Behold the digital revolution

Until recently, software had little role in pathology. Slides are made of glass, and thus the field has been largely relegated to the physical realm. But major players in the health care space are driving the adoption of whole slide imaging systems, hardware that generates massive images of tissue by scanning slides.

Laboratories converting glass into pixels are ahead of the curve. They’re not doing this because the monitor is inherently better than the microscope, but because software speaks in the language of pixels. That’s why digital pathology is so profound. There’s a world of cancer information that’s been sitting in file cabinets, stuck in glass. Only software has the power to bring the trillions of pixels of tissue that have been scanned down to a level humans can put to use.

[Given data]:

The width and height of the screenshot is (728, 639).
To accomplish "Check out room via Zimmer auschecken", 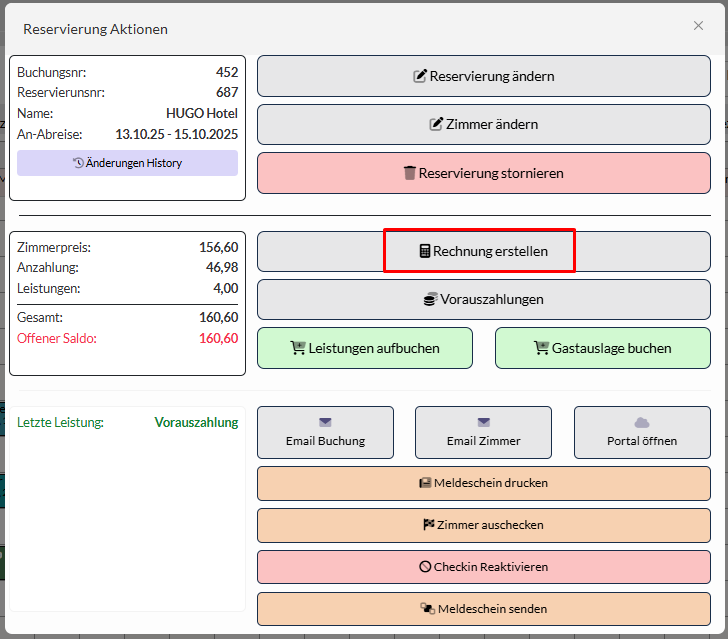I will tap(484, 525).
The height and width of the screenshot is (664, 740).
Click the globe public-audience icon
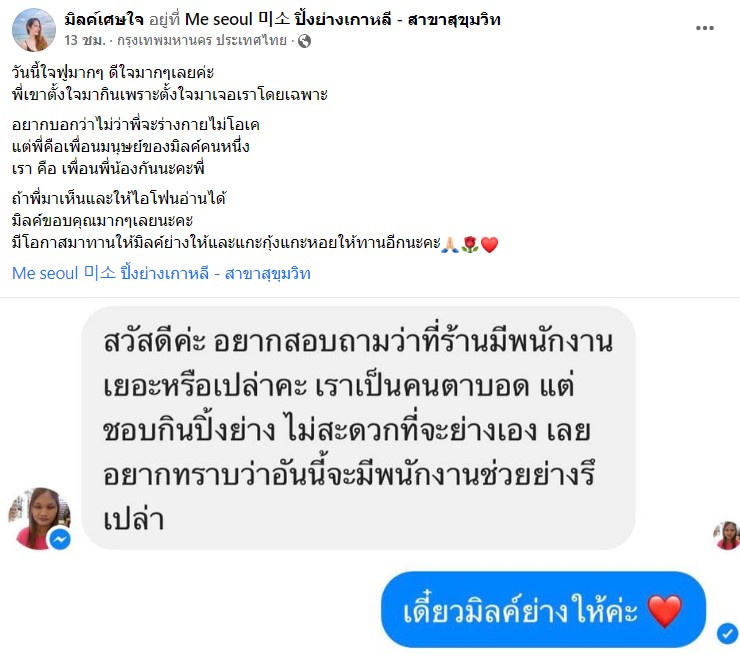coord(305,42)
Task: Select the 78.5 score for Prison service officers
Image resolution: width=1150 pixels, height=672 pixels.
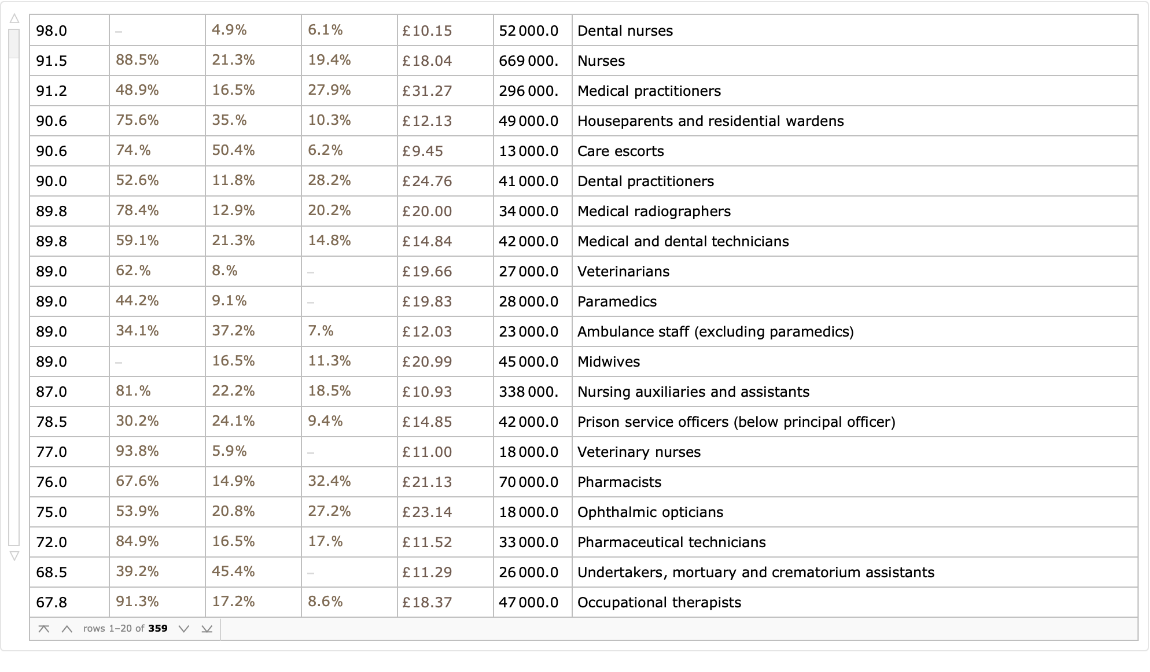Action: tap(52, 422)
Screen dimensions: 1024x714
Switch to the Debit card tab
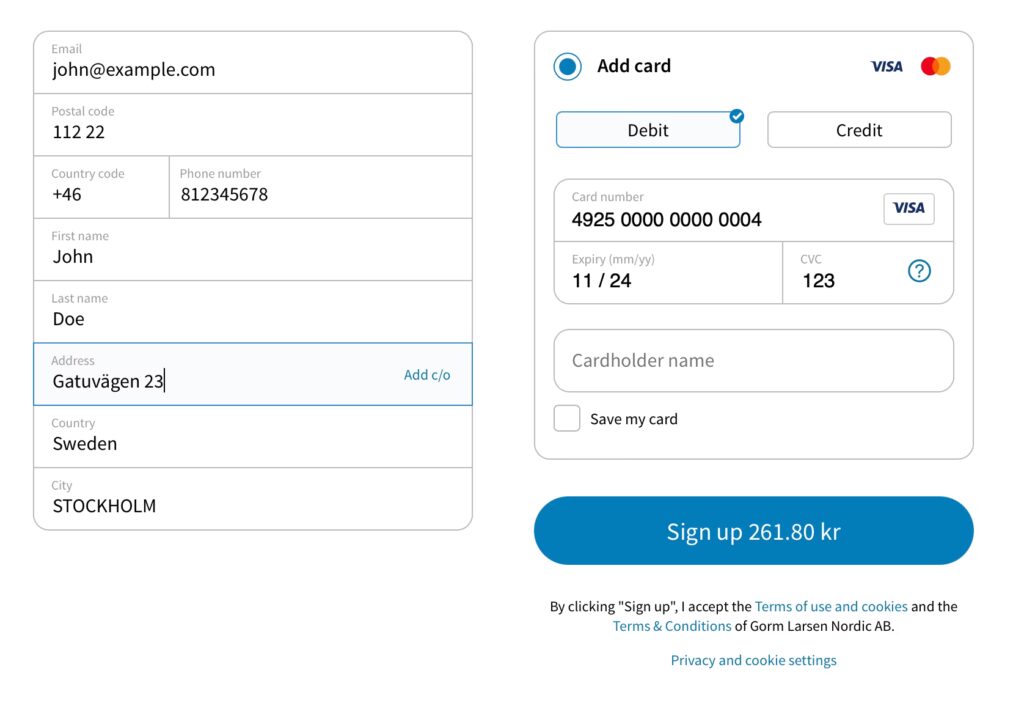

[Task list]:
1. Which sentences in the digital pathology text contain the word "glass"? Quote each one in full.
2. Does the digital pathology text agree with each statement below? Answer yes or no, and quote the words of the text that decide it.
(a) Whole slide imaging systems produce images of tissue by scanning slides.
(b) Laboratories convert glass into pixels because the monitor is better than the microscope.
(c) Software has long played a major role in pathology.

[Answers to the exercises]:
1.
1. "Slides are made of glass, and thus the field has been largely relegated to the physical realm."
2. "Laboratories converting glass into pixels are ahead of the curve."
3. "There’s a world of cancer information that’s been sitting in file cabinets, stuck in glass."

2.
(a) Yes: "whole slide imaging systems, hardware that generates massive images of tissue by scanning slides."
(b) No: "They’re not doing this because the monitor is inherently better than the microscope, but because software speaks in the language of pixels."
(c) No: "Until recently, software had little role in pathology."